Named after the man responsible for its official discovery, explorer and naturalist Nikolai Przhevalsky, the Przewalski Horse is considered the world’s last example of a wild horse subspecies. Never domesticated, the breed was first observed in the 15th century, although it was not seen again until Przhevalsky’s discovery some centuries later.
Native to Mongolia, the existence of the distinctive Przewalski’s Horse has been threatened at points in its history due to inbreeding, loss of resources and habitat, and hunting practices.
It is estimated that only 12 horses remained by the 1950s and global foundations for preservation were established to try and protect the breed from extinction.

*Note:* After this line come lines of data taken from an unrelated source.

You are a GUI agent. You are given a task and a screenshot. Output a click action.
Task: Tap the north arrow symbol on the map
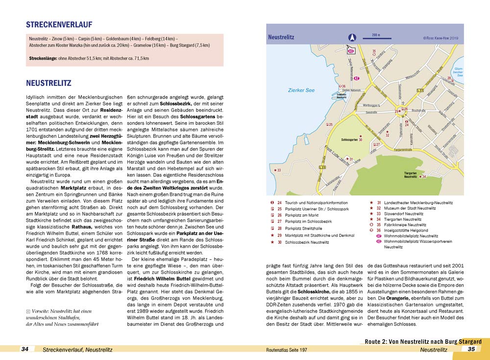351,37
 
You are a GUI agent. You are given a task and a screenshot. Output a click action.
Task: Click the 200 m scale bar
376,38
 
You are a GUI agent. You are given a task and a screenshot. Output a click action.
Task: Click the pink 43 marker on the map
350,51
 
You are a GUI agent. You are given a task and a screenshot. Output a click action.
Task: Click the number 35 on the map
374,51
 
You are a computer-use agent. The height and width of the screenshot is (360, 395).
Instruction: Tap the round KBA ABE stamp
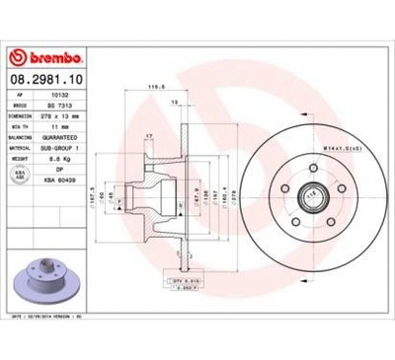coord(21,176)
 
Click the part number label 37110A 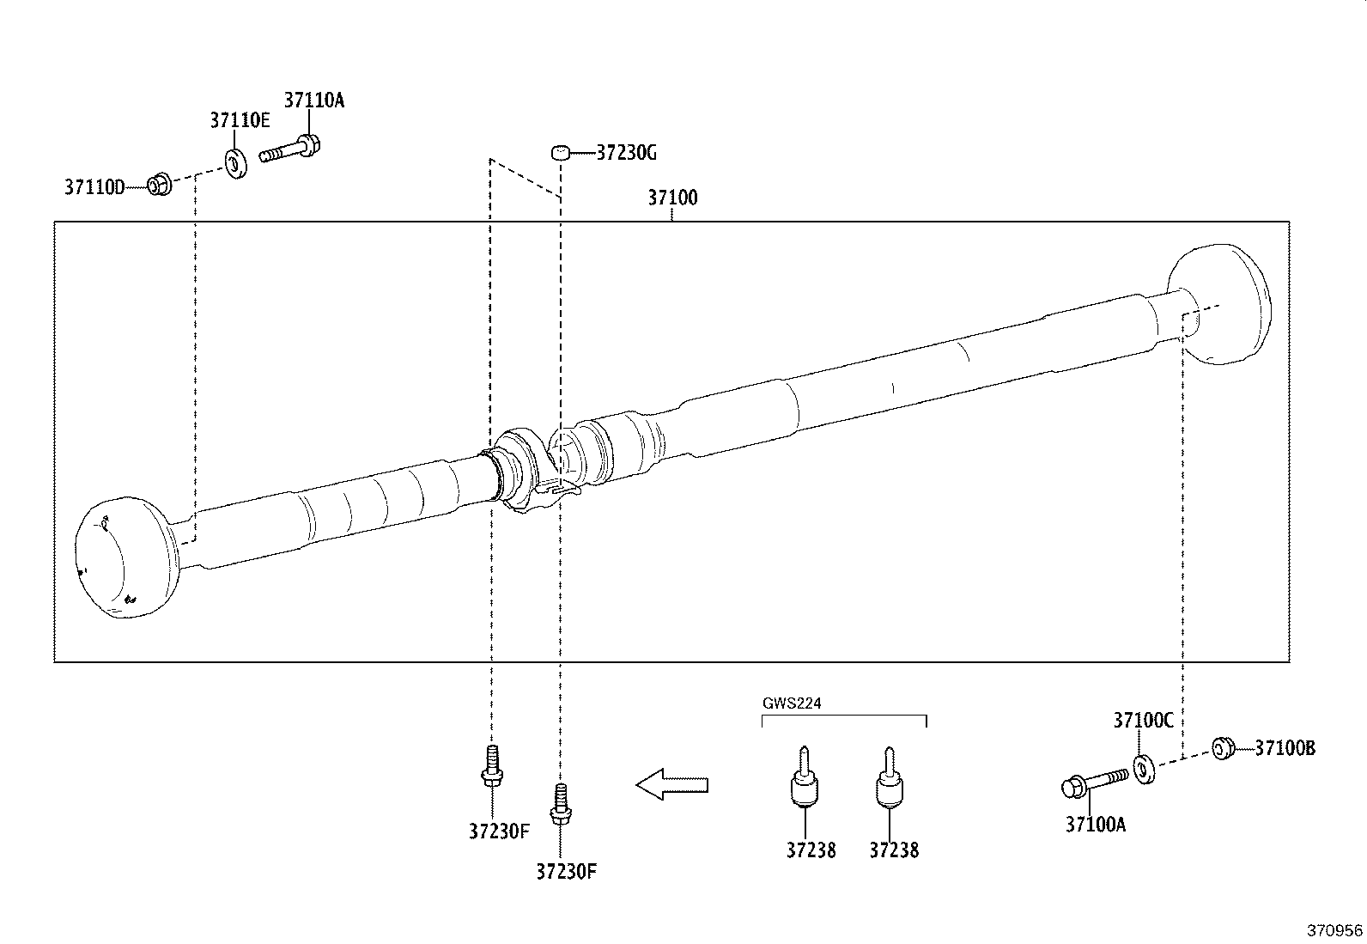tap(313, 100)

In 1992, 16 Przewalski’s horses were returned to the wild, although the majority can still be found in captivity.
The breed is known by several different names including the Mongolian Wild Horse, the Tahki (meaning ‘spirit’ in Mongolian), and the Asian Wild Horse. Characteristically, the horse has short legs, a stocky well-balanced conformation, and an erect mane that is usually dark. Typical coat colours range from dun to pale brown, and light striping is often found on the legs.
Although these horses are native to Mongolia, they could once be found in Germany, Poland, Ukraine, Lithuania, Belarus, Russia, China and Kazakhstan.
Domestic horse species all have 64 chromosomes; however, the Przewalski’s Horse has 66.